__PROBLEM DETAILS__. Rewrite all the records below, substituting "Where do I click to" for every occurrence of "Where should I click to" and leaving everything else unchanged.

::: MATERIAL PROVIDED

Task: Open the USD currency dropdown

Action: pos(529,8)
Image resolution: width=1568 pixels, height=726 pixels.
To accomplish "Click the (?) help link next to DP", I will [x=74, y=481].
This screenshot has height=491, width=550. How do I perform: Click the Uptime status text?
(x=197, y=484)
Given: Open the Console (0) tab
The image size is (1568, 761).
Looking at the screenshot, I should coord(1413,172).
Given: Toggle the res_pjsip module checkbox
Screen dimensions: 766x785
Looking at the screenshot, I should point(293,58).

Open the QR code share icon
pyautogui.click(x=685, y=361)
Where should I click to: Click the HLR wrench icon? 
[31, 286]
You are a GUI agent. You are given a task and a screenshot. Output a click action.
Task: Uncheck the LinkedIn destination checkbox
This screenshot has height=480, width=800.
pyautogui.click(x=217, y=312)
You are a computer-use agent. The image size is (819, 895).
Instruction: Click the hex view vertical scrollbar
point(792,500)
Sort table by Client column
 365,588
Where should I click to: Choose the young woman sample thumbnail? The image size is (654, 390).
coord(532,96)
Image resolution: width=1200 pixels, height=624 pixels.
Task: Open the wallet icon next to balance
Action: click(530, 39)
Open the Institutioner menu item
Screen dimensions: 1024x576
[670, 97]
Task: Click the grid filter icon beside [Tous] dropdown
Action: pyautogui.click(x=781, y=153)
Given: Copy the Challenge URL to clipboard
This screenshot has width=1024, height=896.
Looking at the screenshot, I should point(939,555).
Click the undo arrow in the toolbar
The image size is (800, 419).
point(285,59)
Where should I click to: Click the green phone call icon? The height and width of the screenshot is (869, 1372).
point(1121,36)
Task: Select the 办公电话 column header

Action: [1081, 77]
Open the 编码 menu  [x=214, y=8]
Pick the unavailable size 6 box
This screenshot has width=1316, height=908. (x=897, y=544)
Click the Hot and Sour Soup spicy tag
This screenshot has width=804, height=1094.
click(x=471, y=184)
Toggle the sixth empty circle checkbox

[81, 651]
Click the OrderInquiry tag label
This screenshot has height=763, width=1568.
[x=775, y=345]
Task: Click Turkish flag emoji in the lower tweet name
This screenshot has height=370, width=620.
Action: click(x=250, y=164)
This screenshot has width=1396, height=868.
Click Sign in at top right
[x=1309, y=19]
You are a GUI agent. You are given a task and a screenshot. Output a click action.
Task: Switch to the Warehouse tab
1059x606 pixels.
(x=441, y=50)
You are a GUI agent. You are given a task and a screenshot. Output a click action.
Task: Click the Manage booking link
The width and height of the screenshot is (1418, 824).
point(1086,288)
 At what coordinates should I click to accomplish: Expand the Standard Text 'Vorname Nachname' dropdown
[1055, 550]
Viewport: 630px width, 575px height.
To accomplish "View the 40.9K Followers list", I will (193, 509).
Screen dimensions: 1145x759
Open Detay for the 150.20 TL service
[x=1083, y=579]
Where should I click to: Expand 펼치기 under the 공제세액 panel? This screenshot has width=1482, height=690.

::::::

__IN RESPONSE__.
Task: Open the USD currency dropdown

Action: pos(529,8)
Image resolution: width=1568 pixels, height=726 pixels.
To accomplish "Click the (?) help link next to DP", I will [x=74, y=481].
This screenshot has height=491, width=550. How do I perform: Click the Uptime status text?
(x=197, y=484)
Given: Open the Console (0) tab
The image size is (1568, 761).
Looking at the screenshot, I should coord(1413,172).
Given: Toggle the res_pjsip module checkbox
Screen dimensions: 766x785
Looking at the screenshot, I should point(293,58).

Open the QR code share icon
pyautogui.click(x=685, y=361)
Where do I click to: Click the HLR wrench icon? 
[31, 286]
You are a GUI agent. You are given a task and a screenshot. Output a click action.
Task: Uncheck the LinkedIn destination checkbox
This screenshot has height=480, width=800.
pyautogui.click(x=217, y=312)
You are a computer-use agent. The image size is (819, 895).
Instruction: Click the hex view vertical scrollbar
point(792,500)
Sort table by Client column
 365,588
Where do I click to: Choose the young woman sample thumbnail? The image size is (654, 390).
coord(532,96)
Image resolution: width=1200 pixels, height=624 pixels.
Task: Open the wallet icon next to balance
Action: click(530, 39)
Open the Institutioner menu item
Screen dimensions: 1024x576
[670, 97]
Task: Click the grid filter icon beside [Tous] dropdown
Action: pyautogui.click(x=781, y=153)
Given: Copy the Challenge URL to clipboard
This screenshot has width=1024, height=896.
Looking at the screenshot, I should point(939,555).
Click the undo arrow in the toolbar
The image size is (800, 419).
point(285,59)
Where do I click to: Click the green phone call icon? The height and width of the screenshot is (869, 1372).
point(1121,36)
Task: Select the 办公电话 column header

Action: [1081, 77]
Open the 编码 menu  [x=214, y=8]
Pick the unavailable size 6 box
This screenshot has width=1316, height=908. (x=897, y=544)
Click the Hot and Sour Soup spicy tag
This screenshot has width=804, height=1094.
click(x=471, y=184)
Toggle the sixth empty circle checkbox

[81, 651]
Click the OrderInquiry tag label
This screenshot has height=763, width=1568.
[x=775, y=345]
Task: Click Turkish flag emoji in the lower tweet name
This screenshot has height=370, width=620.
Action: click(x=250, y=164)
This screenshot has width=1396, height=868.
Click Sign in at top right
[x=1309, y=19]
You are a GUI agent. You are given a task and a screenshot. Output a click action.
Task: Switch to the Warehouse tab
1059x606 pixels.
(x=441, y=50)
You are a GUI agent. You are given a task and a screenshot. Output a click action.
Task: Click the Manage booking link
The width and height of the screenshot is (1418, 824).
point(1086,288)
 At what coordinates should I click to accomplish: Expand the Standard Text 'Vorname Nachname' dropdown
[1055, 550]
Viewport: 630px width, 575px height.
To accomplish "View the 40.9K Followers list", I will (193, 509).
Screen dimensions: 1145x759
Open Detay for the 150.20 TL service
[x=1083, y=579]
Where do I click to: Expand 펼치기 under the 공제세액 panel? This screenshot has width=1482, height=690.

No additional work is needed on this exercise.